I’ve been skimming through Arviz documentation and came across 8 school inference data.

import arviz as az
idata = az.load_arviz_data("centered_eight")

Inference data object also includes school coordinate. How can I do that with my bambi models? I always have a dimension column that looks like ..._dim_....
Thanks!

P.S. If you want to earn a few points, you can answer it on stackoverflow.

2 Likes

Welcome!

There are definitely resources for how to add them to pymc models (e.g., here and here), but I am unsure about bambi. @tcapretto ?

1 Like

Dimensions are added automatically by Bambi depending on the levels of the variables in the model. Their names are “{variable_name}_dim” as you correctly point out.

I’m not sure I understand your problem though. Do you have an InferenceData object and you want to modify its dimensions in some way? If that’s the case, it’s more ArviZ/xarray related than Bambi related, but I’m still happy to help if you have an exmaple.

You’re correct. However, it’s way less handy to make plots (and joins) if you don’t have informative dimensions. For example, with this simple example:

import bambi as bmb
import pandas as pd
import arviz as az

df_simple = pd.DataFrame({
    'x': ['A', 'B', 'C'],
    'y': [10, 20, 30],
    'n': [100, 100, 100]
})

m = bmb.Model('p(y, n) ~ 0 + x', data=df_simple, family='binomial')
idata = m.fit(cores=4)

m.predict(idata)

az.plot_forest(idata, var_names='p(y, n)_mean', combined=True)

The plot has numbers instead of group names on y axis. When looking at the documentation, forest plot has correct y-axis labels right out the box.

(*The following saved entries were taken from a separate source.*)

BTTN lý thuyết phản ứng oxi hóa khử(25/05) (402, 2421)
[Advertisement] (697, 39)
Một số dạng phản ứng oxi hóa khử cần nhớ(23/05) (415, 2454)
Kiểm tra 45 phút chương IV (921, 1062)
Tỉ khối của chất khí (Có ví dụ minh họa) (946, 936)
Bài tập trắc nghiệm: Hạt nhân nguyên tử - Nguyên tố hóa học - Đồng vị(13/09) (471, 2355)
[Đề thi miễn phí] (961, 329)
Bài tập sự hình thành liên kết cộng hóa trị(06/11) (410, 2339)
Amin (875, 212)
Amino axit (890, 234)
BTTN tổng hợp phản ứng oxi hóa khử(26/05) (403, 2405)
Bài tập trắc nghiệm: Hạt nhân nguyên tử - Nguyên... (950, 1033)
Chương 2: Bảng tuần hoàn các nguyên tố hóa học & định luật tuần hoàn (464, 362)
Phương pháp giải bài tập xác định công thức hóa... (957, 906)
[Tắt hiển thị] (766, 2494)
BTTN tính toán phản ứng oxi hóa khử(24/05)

What am I doing wrong / how can I achieve that (without the need to manually rename the axis labels, of course)?

Got it!

If you have a look at idata.posterior you will see something like the following

Notice the coordinates for p(y, n)_mean is p(y, n)_obs, which is just the row number. This is because Bambi doesn’t know each row is paired with one x_dim (A, B, and C). You can modify the plot after creation though. ArviZ functions usually return an array of matplotlib Axes.

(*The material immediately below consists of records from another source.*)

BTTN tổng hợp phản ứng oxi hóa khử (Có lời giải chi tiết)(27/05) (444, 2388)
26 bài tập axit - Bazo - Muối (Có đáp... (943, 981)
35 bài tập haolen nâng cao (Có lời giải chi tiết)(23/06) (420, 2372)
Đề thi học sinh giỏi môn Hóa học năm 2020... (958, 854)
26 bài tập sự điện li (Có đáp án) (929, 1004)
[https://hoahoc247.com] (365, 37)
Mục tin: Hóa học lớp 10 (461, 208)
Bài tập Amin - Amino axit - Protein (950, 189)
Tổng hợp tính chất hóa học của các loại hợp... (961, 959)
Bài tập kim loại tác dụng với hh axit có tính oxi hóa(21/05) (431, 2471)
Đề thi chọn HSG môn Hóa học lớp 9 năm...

axes = az.plot_forest(idata, var_names='p(y, n)_mean', combined=True)
axes[0].set(yticklabels=["C", "B", "A"], ylabel="Parameter name", xlabel="Posterior distribution");

image

EDIT Another option is to modify the coords in the xarray.Dataset

idata.posterior = idata.posterior.assign_coords({"p(y, n)_obs": ["A", "B", "C"]})
az.plot_forest(idata, var_names='p(y, n)_mean', combined=True);

image